#### EXERCISE:
All of the data below needs to be set down again, exactly as shown.

Segment Start: EXERCISE MATERIALS

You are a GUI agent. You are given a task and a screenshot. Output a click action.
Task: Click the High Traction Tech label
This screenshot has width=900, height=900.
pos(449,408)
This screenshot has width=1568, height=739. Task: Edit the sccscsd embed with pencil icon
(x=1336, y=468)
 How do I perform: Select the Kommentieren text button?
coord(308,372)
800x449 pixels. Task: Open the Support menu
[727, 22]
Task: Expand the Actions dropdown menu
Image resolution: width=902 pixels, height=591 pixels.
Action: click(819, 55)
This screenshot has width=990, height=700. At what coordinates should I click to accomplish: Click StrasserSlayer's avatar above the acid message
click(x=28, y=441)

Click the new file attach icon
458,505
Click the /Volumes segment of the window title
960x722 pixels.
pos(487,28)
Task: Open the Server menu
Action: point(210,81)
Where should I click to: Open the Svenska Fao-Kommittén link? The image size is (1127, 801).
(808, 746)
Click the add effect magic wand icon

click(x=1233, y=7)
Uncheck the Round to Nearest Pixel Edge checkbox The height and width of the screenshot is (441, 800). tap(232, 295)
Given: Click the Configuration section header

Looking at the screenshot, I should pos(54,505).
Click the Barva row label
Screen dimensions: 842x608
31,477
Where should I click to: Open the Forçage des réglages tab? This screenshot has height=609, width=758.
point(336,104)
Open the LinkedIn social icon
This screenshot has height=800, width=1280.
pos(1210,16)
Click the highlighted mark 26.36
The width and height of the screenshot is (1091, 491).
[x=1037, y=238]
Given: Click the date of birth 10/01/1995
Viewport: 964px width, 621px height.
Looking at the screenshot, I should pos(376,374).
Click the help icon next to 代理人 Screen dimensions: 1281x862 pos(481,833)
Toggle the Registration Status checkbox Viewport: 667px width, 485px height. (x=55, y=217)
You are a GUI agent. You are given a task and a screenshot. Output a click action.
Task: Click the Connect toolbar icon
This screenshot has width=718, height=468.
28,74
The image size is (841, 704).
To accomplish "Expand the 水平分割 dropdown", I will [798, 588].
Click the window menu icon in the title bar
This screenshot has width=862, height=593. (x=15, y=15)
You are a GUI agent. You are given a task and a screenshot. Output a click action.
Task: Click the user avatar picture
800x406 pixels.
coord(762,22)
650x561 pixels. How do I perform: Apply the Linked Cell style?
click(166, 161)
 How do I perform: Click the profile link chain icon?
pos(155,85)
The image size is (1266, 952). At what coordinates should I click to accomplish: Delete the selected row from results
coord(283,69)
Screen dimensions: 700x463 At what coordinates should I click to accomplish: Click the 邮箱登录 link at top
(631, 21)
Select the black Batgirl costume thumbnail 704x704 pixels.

Segment End: EXERCISE MATERIALS

#### EXERCISE SOLUTION:
You are a GUI agent. You are given a task and a screenshot. Output a click action.
Task: Click the High Traction Tech label
This screenshot has width=900, height=900.
pos(449,408)
This screenshot has width=1568, height=739. Task: Edit the sccscsd embed with pencil icon
(x=1336, y=468)
 How do I perform: Select the Kommentieren text button?
coord(308,372)
800x449 pixels. Task: Open the Support menu
[727, 22]
Task: Expand the Actions dropdown menu
Image resolution: width=902 pixels, height=591 pixels.
Action: click(819, 55)
This screenshot has width=990, height=700. At what coordinates should I click to accomplish: Click StrasserSlayer's avatar above the acid message
click(x=28, y=441)

Click the new file attach icon
458,505
Click the /Volumes segment of the window title
960x722 pixels.
pos(487,28)
Task: Open the Server menu
Action: point(210,81)
Where should I click to: Open the Svenska Fao-Kommittén link? The image size is (1127, 801).
(808, 746)
Click the add effect magic wand icon

click(x=1233, y=7)
Uncheck the Round to Nearest Pixel Edge checkbox The height and width of the screenshot is (441, 800). tap(232, 295)
Given: Click the Configuration section header

Looking at the screenshot, I should pos(54,505).
Click the Barva row label
Screen dimensions: 842x608
31,477
Where should I click to: Open the Forçage des réglages tab? This screenshot has height=609, width=758.
point(336,104)
Open the LinkedIn social icon
This screenshot has height=800, width=1280.
pos(1210,16)
Click the highlighted mark 26.36
The width and height of the screenshot is (1091, 491).
[x=1037, y=238]
Given: Click the date of birth 10/01/1995
Viewport: 964px width, 621px height.
Looking at the screenshot, I should pos(376,374).
Click the help icon next to 代理人 Screen dimensions: 1281x862 pos(481,833)
Toggle the Registration Status checkbox Viewport: 667px width, 485px height. (x=55, y=217)
You are a GUI agent. You are given a task and a screenshot. Output a click action.
Task: Click the Connect toolbar icon
This screenshot has width=718, height=468.
28,74
The image size is (841, 704).
To accomplish "Expand the 水平分割 dropdown", I will [798, 588].
Click the window menu icon in the title bar
This screenshot has width=862, height=593. (x=15, y=15)
You are a GUI agent. You are given a task and a screenshot. Output a click action.
Task: Click the user avatar picture
800x406 pixels.
coord(762,22)
650x561 pixels. How do I perform: Apply the Linked Cell style?
click(166, 161)
 How do I perform: Click the profile link chain icon?
pos(155,85)
The image size is (1266, 952). At what coordinates should I click to accomplish: Delete the selected row from results
coord(283,69)
Screen dimensions: 700x463 At what coordinates should I click to accomplish: Click the 邮箱登录 link at top
(631, 21)
Select the black Batgirl costume thumbnail 704x704 pixels.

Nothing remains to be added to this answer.